ENTRIES SHOWN
-*-

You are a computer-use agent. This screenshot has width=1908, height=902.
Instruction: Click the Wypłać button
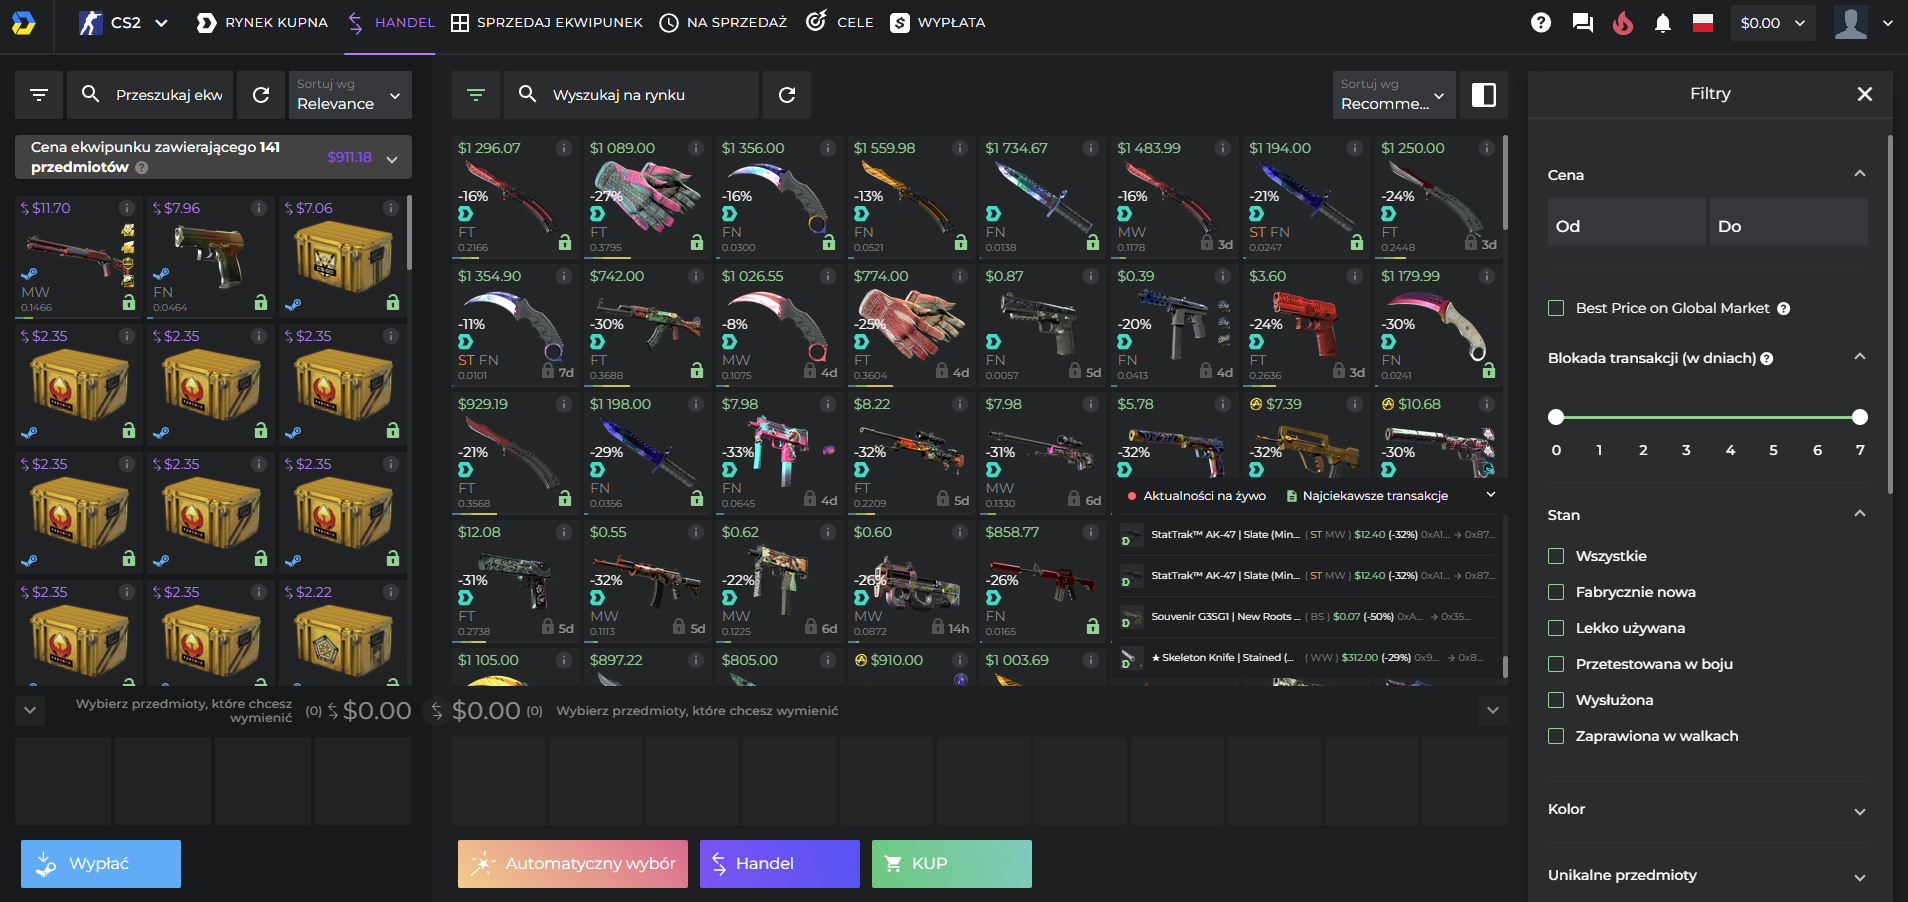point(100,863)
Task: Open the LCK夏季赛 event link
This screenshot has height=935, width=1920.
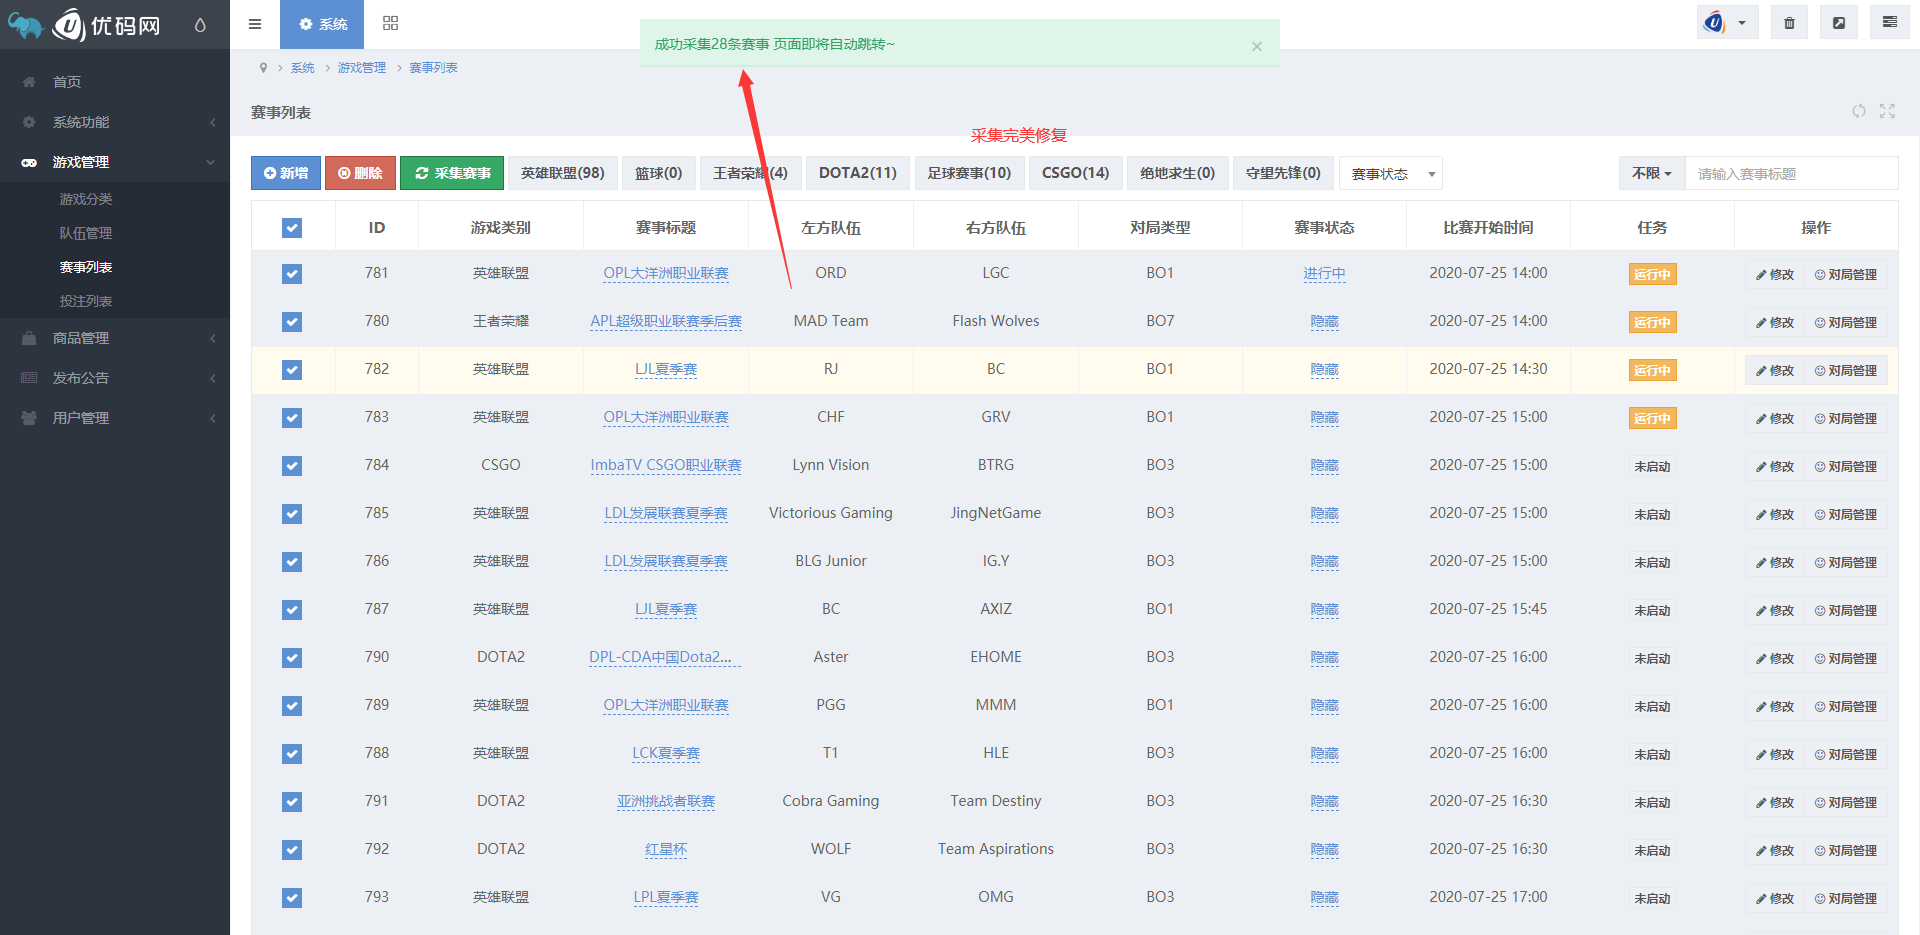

-*-

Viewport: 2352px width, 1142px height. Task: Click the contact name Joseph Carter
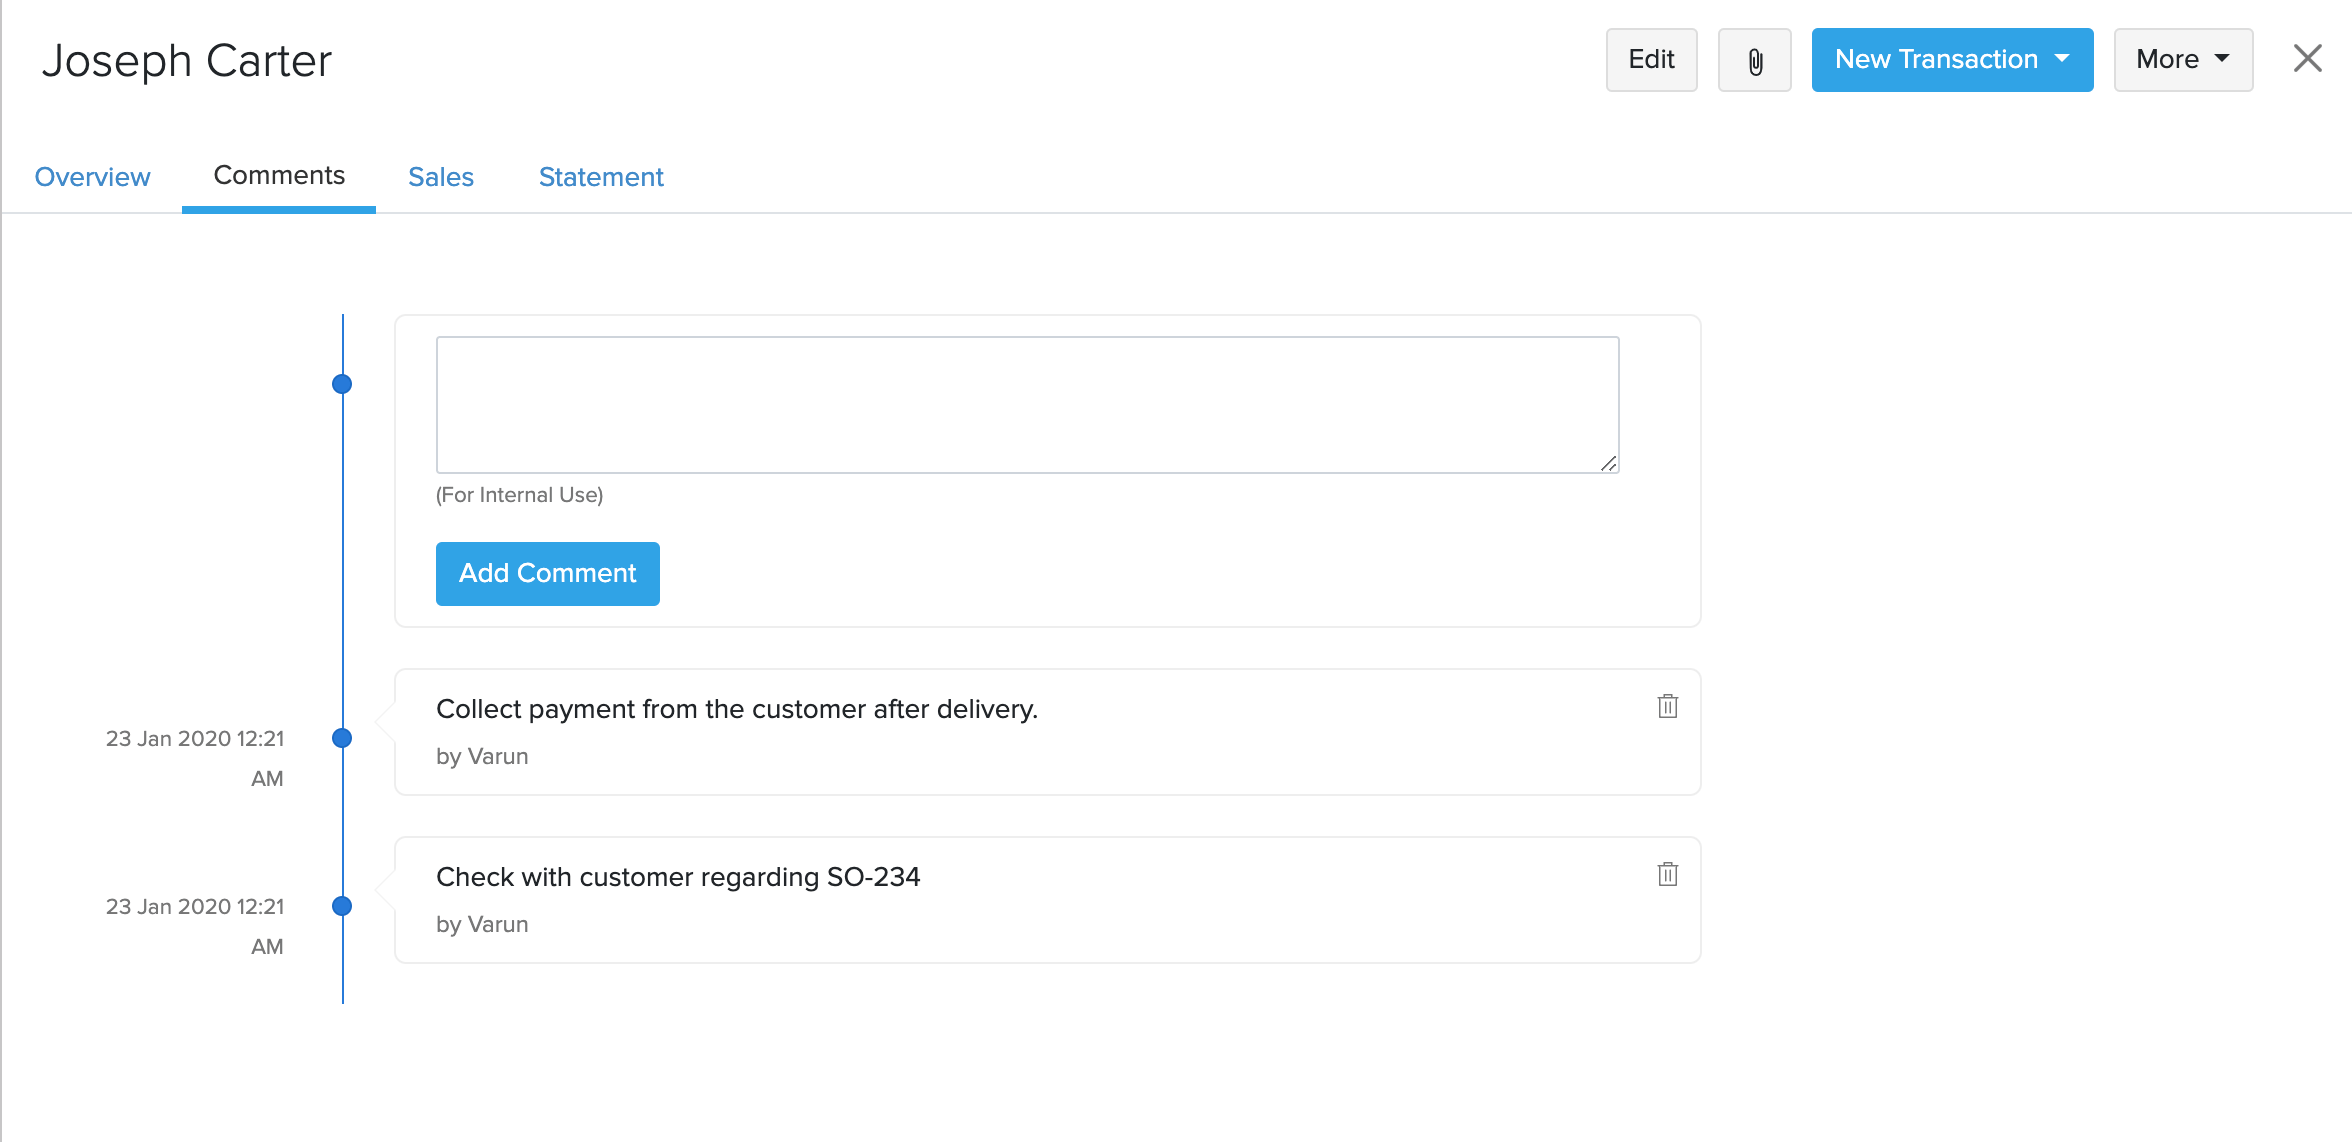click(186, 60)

-*-

AIM OF THE EXERCISE
In the listing above, find the line with "Task: Open the LCK夏季赛 event link" and the line with "This screenshot has height=935, width=1920.", then reproduce both and every line between them exactly.

EXERCISE OUTPUT
Task: Open the LCK夏季赛 event link
This screenshot has height=935, width=1920.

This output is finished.